What is required: For the data below, give again exactly the lines from the one containing "Given: Click the" through the one containing "Save the user group changes 1902x1183 pixels.", both ends included, and no others.

Data for this exercise:
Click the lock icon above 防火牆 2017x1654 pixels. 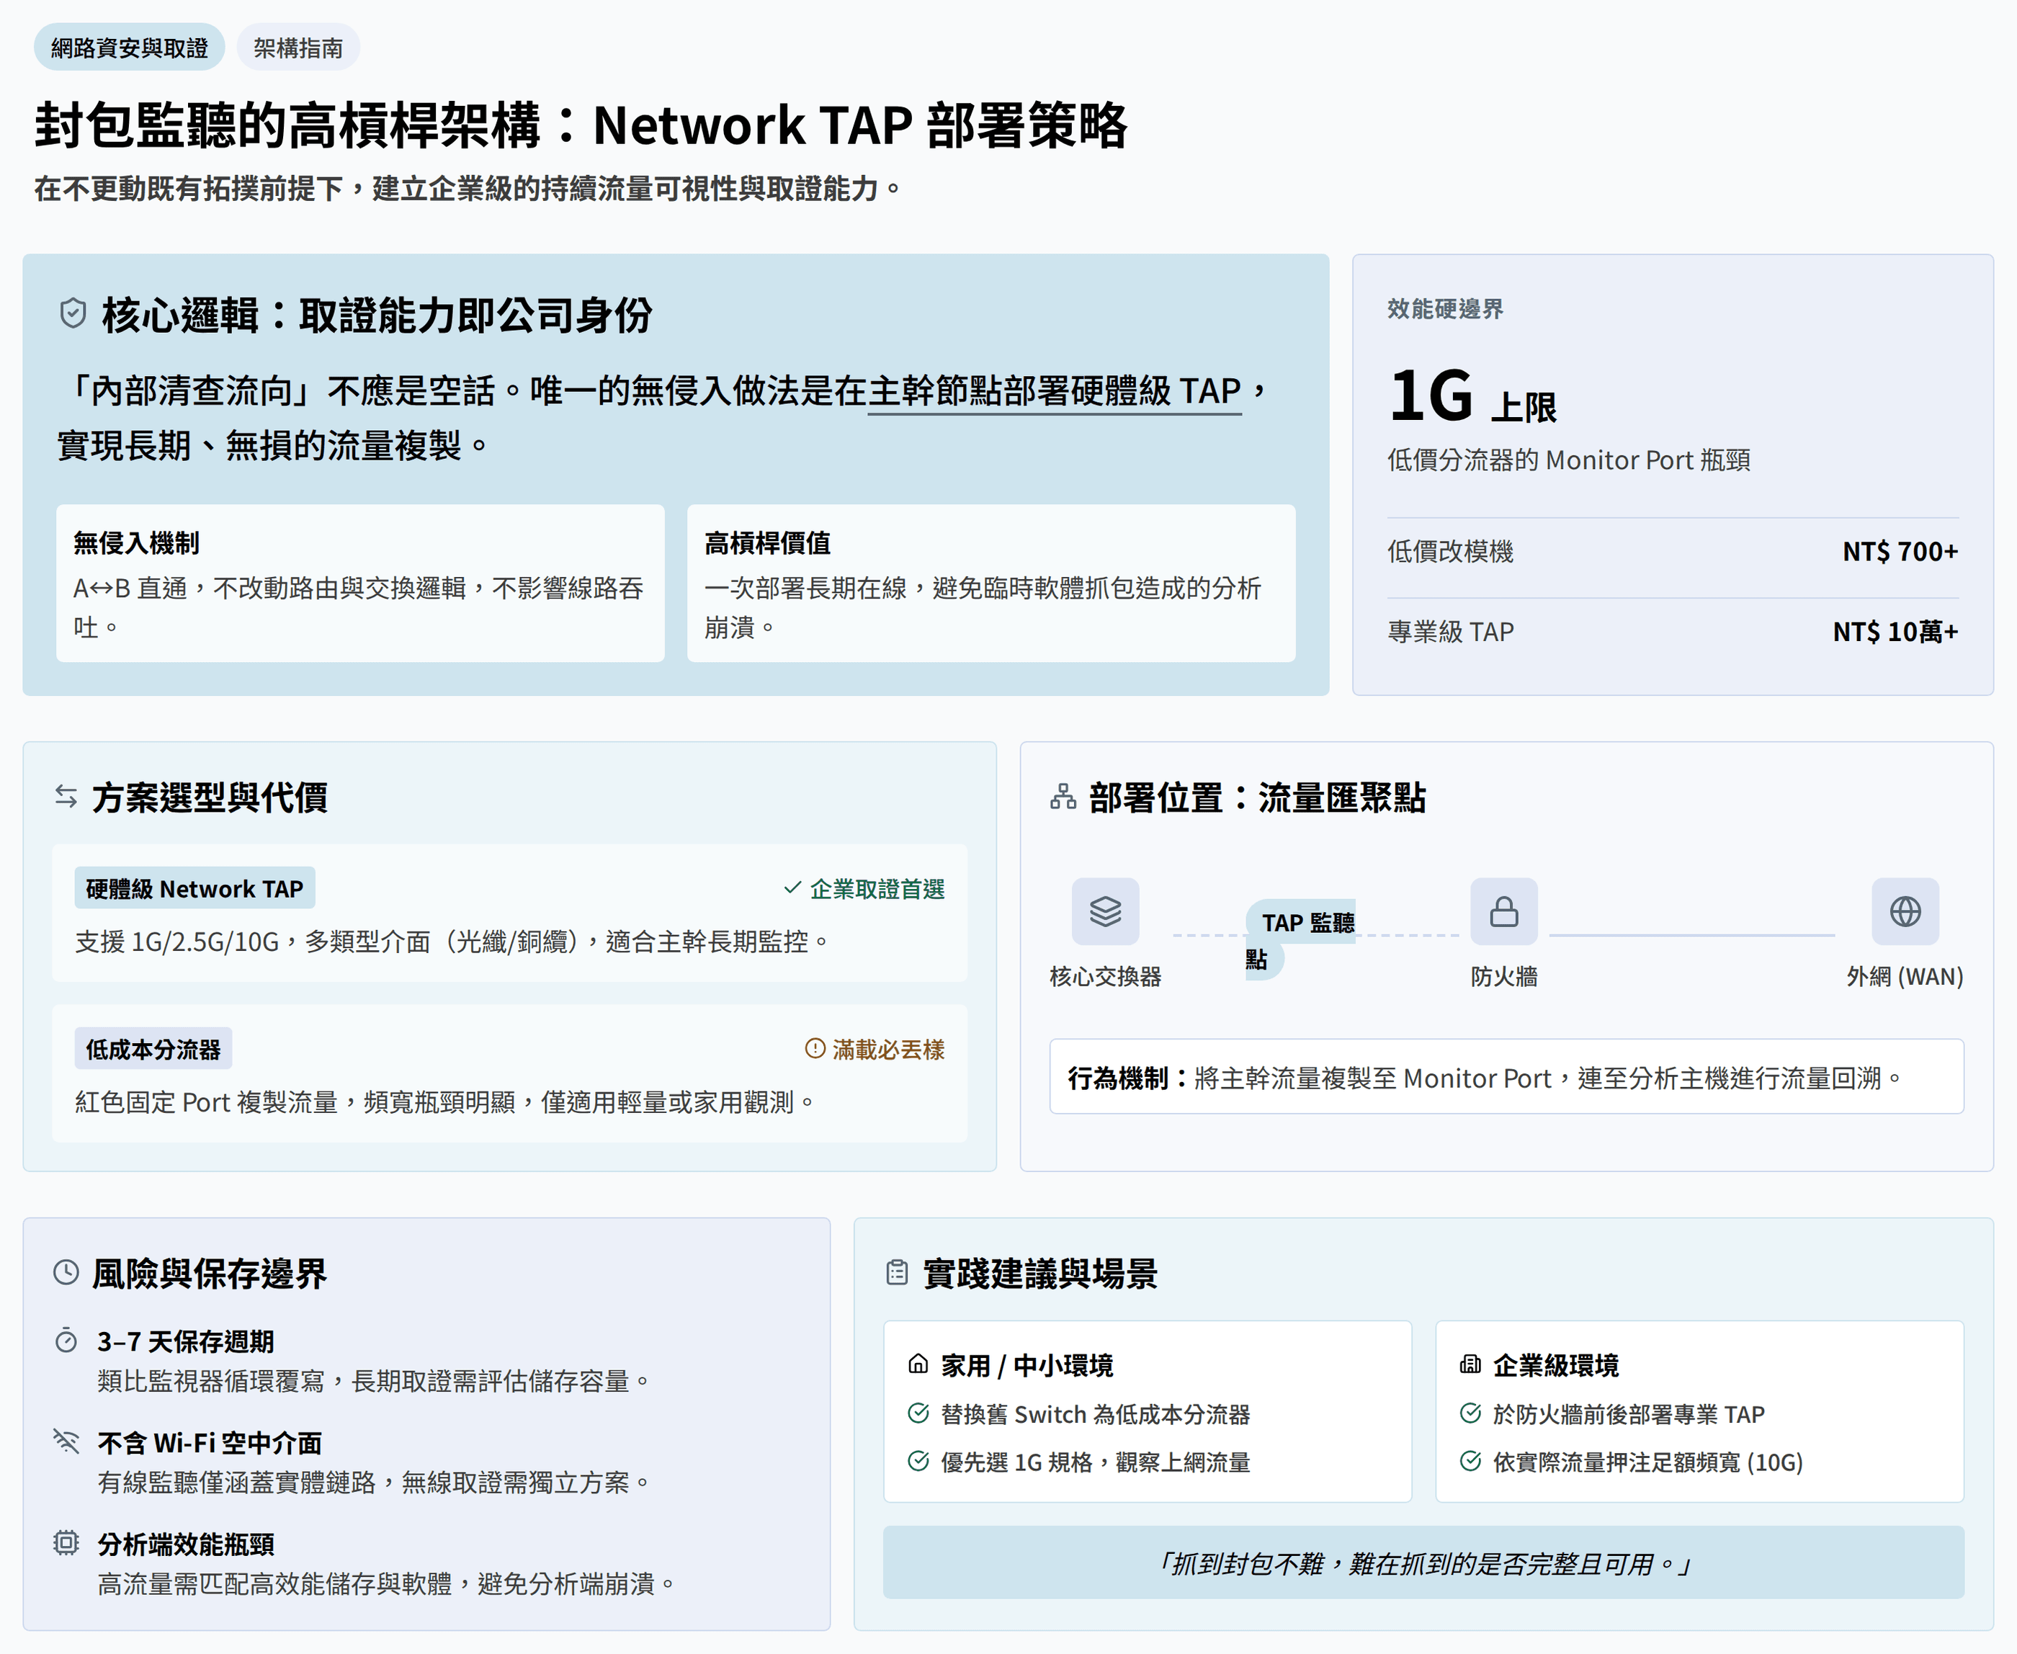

...

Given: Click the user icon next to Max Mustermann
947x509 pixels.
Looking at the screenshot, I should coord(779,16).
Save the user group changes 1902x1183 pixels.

---

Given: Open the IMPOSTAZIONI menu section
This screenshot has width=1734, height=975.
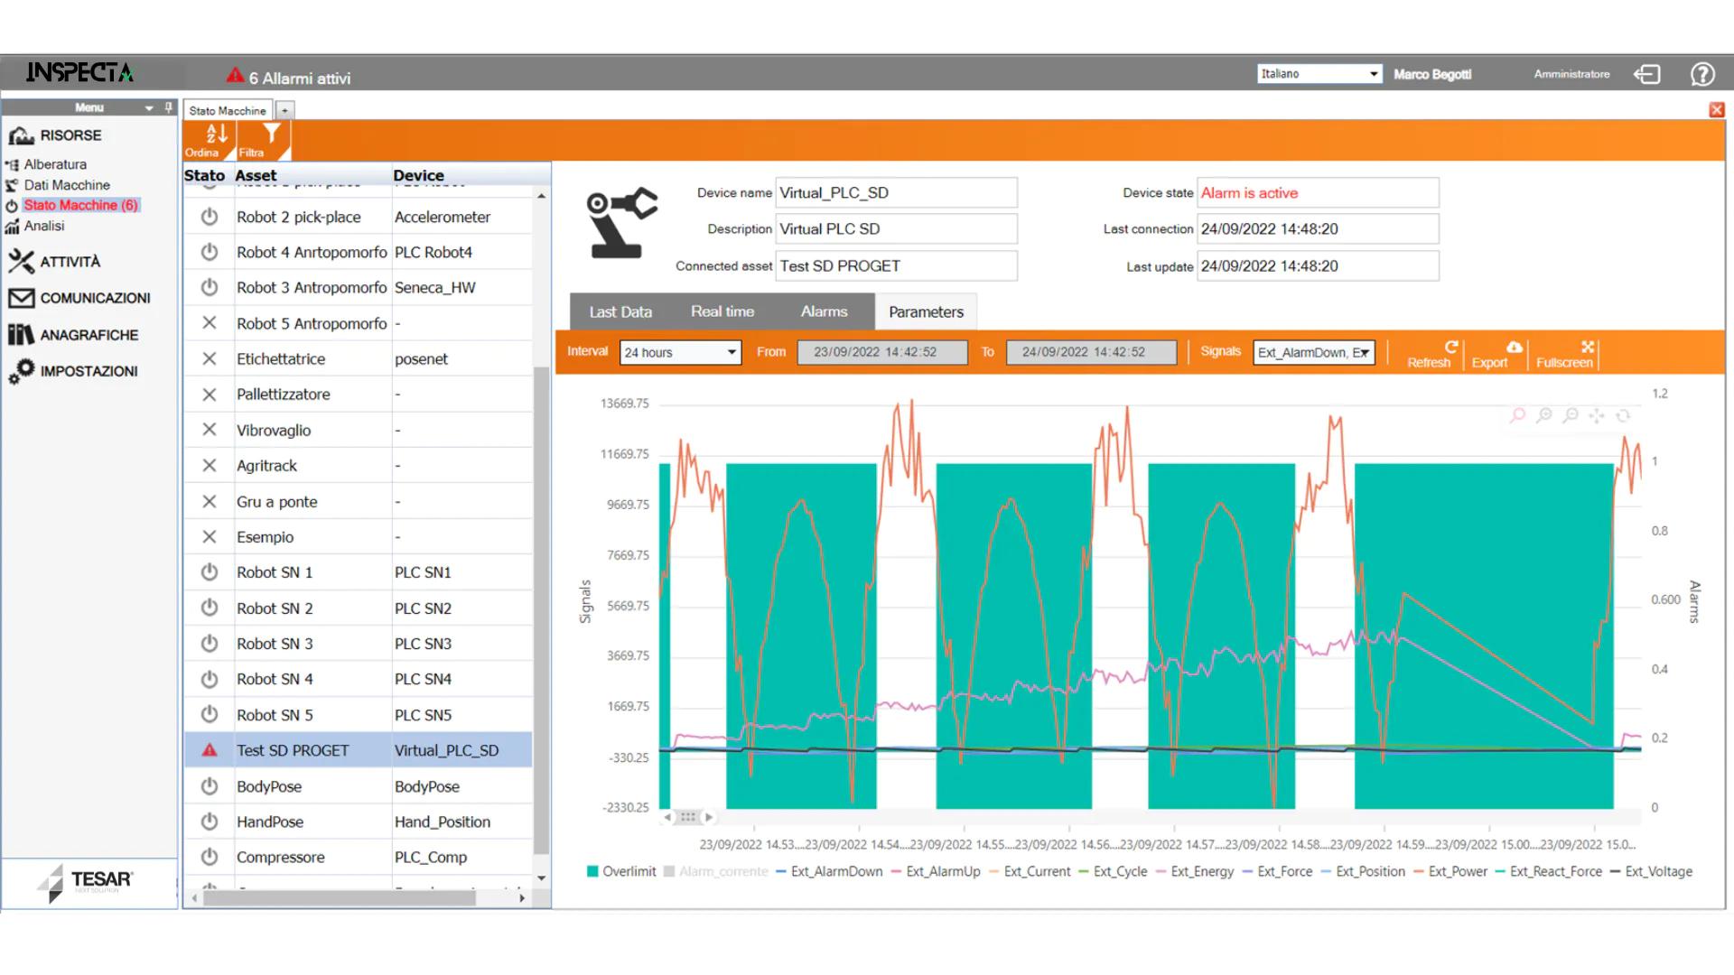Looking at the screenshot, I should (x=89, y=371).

Exercise solution:
Given: Click the user icon next to Max Mustermann
947x509 pixels.
Looking at the screenshot, I should coord(779,16).
Save the user group changes 1902x1183 pixels.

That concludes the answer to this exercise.